Konflikty pograniczne Animistycznej Republiki Ludowej (10003-?)
#1
10003

Wilkołaki, wilki i inne następstwa ich istnienia na południowej granicy ARL od pewnego czasu stanowiły duszącą pętlę dla rozwoju animistów. Nic dziwnego, że kiedy do tego dołączyli uciekający z ARL anarchiści, którzy do tego dali sobie radę z większością męskich wilkołaków i zaczęli... dziwne rzeczy robić, ARL postanowiło zareagować.

Grupa Armii "Rekonkwista" pod dowództwem generała von Goofiego rozpoczęła metodyczne operacje w E75, głównym ośrodku mieszczącym populację i ośrodki.... eee, kulturalne? Anarchowilkołaków - postępując zgodnie z rozkazami a nawet je twórczo interpretując. To znaczy bardzo dosłownie traktuje taktykę "zabić wszystko co się rusza i większość tego co się nie rusza" i palić co się da.
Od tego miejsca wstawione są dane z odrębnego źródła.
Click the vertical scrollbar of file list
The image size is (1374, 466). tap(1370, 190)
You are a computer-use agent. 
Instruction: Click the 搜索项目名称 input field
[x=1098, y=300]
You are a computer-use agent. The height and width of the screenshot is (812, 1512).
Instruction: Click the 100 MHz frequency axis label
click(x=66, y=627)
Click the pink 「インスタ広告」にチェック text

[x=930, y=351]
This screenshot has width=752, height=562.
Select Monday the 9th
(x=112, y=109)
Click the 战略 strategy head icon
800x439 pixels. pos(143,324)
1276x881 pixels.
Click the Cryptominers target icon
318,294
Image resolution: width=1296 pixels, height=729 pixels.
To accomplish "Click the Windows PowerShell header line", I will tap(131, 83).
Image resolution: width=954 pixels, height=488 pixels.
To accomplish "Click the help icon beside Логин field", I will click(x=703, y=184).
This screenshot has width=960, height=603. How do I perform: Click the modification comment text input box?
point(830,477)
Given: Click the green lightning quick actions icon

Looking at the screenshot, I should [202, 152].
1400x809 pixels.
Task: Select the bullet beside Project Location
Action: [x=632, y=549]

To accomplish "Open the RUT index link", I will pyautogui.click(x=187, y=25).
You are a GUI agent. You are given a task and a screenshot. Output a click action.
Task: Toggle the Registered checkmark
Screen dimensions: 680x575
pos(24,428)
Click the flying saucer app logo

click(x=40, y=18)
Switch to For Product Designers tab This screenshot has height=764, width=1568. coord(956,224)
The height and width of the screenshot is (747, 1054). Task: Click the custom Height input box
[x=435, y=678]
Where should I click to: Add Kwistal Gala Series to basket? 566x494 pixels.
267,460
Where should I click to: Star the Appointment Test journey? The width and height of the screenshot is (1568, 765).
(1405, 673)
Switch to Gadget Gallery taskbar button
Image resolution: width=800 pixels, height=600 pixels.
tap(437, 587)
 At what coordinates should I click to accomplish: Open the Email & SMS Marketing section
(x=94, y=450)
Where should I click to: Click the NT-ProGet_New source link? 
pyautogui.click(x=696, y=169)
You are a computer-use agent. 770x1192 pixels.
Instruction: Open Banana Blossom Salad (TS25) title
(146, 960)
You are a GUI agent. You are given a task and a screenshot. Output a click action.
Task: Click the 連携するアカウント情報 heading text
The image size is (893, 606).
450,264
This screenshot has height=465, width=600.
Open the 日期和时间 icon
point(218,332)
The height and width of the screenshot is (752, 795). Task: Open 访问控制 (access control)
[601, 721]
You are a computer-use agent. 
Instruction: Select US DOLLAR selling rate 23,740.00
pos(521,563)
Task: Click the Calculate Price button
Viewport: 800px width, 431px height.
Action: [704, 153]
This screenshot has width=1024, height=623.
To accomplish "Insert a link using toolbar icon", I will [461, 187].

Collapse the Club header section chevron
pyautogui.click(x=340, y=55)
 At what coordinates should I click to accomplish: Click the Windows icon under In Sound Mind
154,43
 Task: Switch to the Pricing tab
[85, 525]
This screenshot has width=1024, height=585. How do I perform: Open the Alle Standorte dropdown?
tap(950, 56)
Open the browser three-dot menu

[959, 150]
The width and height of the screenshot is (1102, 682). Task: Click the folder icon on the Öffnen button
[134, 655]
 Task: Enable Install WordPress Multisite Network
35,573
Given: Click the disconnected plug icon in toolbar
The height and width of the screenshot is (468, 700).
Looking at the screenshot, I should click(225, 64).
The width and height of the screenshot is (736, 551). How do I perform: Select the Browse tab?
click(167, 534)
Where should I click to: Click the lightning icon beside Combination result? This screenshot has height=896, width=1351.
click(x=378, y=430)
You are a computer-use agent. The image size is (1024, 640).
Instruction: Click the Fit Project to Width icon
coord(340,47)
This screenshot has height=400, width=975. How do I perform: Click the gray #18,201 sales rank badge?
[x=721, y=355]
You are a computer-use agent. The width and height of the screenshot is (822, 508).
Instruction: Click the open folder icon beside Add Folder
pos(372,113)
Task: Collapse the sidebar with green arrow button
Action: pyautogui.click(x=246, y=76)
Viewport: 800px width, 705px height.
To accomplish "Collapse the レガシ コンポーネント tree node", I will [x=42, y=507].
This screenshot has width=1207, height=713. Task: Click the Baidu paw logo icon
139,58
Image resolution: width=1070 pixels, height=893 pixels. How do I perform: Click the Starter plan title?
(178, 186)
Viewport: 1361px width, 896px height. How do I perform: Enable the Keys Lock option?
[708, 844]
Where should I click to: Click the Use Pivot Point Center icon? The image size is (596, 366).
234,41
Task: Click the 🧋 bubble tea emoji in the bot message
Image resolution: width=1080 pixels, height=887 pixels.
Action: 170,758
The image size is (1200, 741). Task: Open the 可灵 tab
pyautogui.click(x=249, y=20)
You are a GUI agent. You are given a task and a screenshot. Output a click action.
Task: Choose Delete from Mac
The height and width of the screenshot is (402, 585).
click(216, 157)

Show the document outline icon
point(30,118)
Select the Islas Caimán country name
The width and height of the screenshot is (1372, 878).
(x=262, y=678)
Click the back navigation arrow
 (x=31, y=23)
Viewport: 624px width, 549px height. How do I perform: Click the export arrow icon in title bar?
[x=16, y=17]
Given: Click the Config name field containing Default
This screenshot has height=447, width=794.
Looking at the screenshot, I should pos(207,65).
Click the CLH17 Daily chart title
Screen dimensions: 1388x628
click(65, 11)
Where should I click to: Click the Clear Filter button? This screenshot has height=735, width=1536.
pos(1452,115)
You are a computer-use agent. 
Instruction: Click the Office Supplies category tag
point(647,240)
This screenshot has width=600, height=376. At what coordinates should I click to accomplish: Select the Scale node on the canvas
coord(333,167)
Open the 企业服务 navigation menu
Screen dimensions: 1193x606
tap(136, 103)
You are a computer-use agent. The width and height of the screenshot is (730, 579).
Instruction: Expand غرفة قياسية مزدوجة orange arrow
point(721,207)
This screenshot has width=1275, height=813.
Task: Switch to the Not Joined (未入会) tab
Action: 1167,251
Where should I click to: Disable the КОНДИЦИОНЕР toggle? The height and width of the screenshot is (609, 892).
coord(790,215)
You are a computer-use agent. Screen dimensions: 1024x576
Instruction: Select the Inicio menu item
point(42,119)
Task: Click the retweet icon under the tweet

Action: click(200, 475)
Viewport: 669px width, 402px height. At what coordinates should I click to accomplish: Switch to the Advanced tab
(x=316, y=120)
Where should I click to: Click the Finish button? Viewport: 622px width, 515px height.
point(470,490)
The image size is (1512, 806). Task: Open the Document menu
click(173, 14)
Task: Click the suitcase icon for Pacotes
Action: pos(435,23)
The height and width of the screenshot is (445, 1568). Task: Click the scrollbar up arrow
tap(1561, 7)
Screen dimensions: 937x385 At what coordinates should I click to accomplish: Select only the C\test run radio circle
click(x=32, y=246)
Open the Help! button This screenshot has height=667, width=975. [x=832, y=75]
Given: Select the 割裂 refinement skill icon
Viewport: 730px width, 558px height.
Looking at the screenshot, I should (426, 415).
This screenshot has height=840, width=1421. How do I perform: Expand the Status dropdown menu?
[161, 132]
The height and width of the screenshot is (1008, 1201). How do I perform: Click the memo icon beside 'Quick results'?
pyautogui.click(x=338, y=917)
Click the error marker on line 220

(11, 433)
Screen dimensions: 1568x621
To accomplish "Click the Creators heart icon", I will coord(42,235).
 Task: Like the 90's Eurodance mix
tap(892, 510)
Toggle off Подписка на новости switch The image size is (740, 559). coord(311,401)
Jego oddziały nie dysponują dużymi ilościami paliwa i innych środków palnych, inaczej może by <<oczyścił>> E75 już w tym roku, a tak jego metodyczne, powolne, ostrożne oddziały zajmujące i umacniające każdy wzgórek, zamieniający go w punkt umocniony, z którego potem ruszano do rajdów na kolejne wzgórki, w dolinki i strumyki. Zabijano wszystkie zwierzęta, wszystkich ludzi, wszystkich wilkołaków, wszystko co żyło, zatruwano źródła wody, ścinano drzewa owocowe i inne (by je spalić i zrobić ogromne przesieki), wypalano runo leśne, wyduszano małe zwierzęta, polowano z ckmami na duże zwierzęta (nagonka jeleni by strzelec rozstrzelał całe stado) i tak dalej.
Brutalność, sadyzm części podwładnych i metodyczność wstrząsnęły nawet niezbyt skorą do wzruszeń animistyczną opinią publiczną, a wieść gminna niesie że zniesmaczeni czynami von Goofiego są nawet wysocy rangą kapłani animizmu - kazano mu <<wytrzebić zarazę>>, ale von Goofy argumentując że "z gnid wyrastają wszy" zabija samice i samców i szczeniaki wilkołacze, ale też wszystkie kobiety, mężczyzn i dzieci. Jeśli nie musi walczyć, to najczęściej oszczędza amunicję, na przykład zamykając wszystkie kobiety i dzieci z wioski w stodole którą podpalono (mężczyzn rozstrzelano).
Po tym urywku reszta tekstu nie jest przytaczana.